To increase visibility and prevent rear-end collisions, Groendyke Transport, an Oklahoma-based truck carrier, installed off-the-shelf amber-colored strobe lights on 900 tanker trucks. These inexpensive, but highly-visible lights reduced rear-end collisions by as much as 34%. They also eliminated rear-end collisions with HAZMAT trucks at railroad crossings. Following motorists who may be drowsy, distracted, or complacent behind the wheel are quickly alerted to the truck’s presence by flashing amber lights mounted at eye level or higher on the trailer.

Due to the large size and heavy weight of commercial trucks, rear-end collisions often result in fatalities to motorists. The outcome for a driver and passengers in a vehicle crashing into the rear of an 80,000-pound truck is grim.
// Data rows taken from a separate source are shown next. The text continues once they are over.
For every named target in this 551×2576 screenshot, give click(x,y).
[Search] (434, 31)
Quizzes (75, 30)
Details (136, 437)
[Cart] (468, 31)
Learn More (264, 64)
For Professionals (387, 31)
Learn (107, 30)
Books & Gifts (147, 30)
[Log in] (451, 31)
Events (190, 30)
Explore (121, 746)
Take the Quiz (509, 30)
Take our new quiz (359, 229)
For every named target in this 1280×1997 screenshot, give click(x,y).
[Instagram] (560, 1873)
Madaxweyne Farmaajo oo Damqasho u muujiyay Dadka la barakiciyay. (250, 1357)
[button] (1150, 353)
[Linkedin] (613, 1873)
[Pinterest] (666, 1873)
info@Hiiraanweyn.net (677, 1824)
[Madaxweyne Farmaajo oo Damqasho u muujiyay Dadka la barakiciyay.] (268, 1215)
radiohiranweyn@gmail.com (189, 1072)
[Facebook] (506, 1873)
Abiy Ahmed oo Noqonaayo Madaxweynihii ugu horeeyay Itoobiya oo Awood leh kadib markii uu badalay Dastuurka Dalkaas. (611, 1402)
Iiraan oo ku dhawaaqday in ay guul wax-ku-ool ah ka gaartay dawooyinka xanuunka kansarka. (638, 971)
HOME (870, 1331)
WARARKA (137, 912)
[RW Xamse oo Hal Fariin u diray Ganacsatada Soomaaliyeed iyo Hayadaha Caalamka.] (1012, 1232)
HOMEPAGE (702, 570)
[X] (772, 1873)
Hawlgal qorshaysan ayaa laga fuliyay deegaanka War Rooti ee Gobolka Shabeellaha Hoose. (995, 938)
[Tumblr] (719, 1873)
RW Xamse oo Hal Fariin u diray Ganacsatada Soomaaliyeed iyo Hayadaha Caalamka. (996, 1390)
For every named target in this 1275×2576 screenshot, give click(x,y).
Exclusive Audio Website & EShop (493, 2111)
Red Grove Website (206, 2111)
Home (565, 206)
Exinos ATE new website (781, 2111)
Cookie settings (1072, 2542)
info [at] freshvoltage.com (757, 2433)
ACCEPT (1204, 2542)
Even at slower speeds, truck accident lawyers see severe and fatal injuries, especially if the car slides under the truck or crashes into a fuel tanker. If an occupant survives the crash, he or she may suffer significant injuries and disabilities caused by crushed or amputated limbs, head injuries, and traumatic brain injuries.

Currently, the FMCSA prohibits the use of anything other than a steady burning red brake light on commercial trucks. However, Groendyke Transport has shown that affordable, easy to install, flashing amber lights may be a safer solution to prevent motor vehicles from crashing into the rear of large, commercial trucks.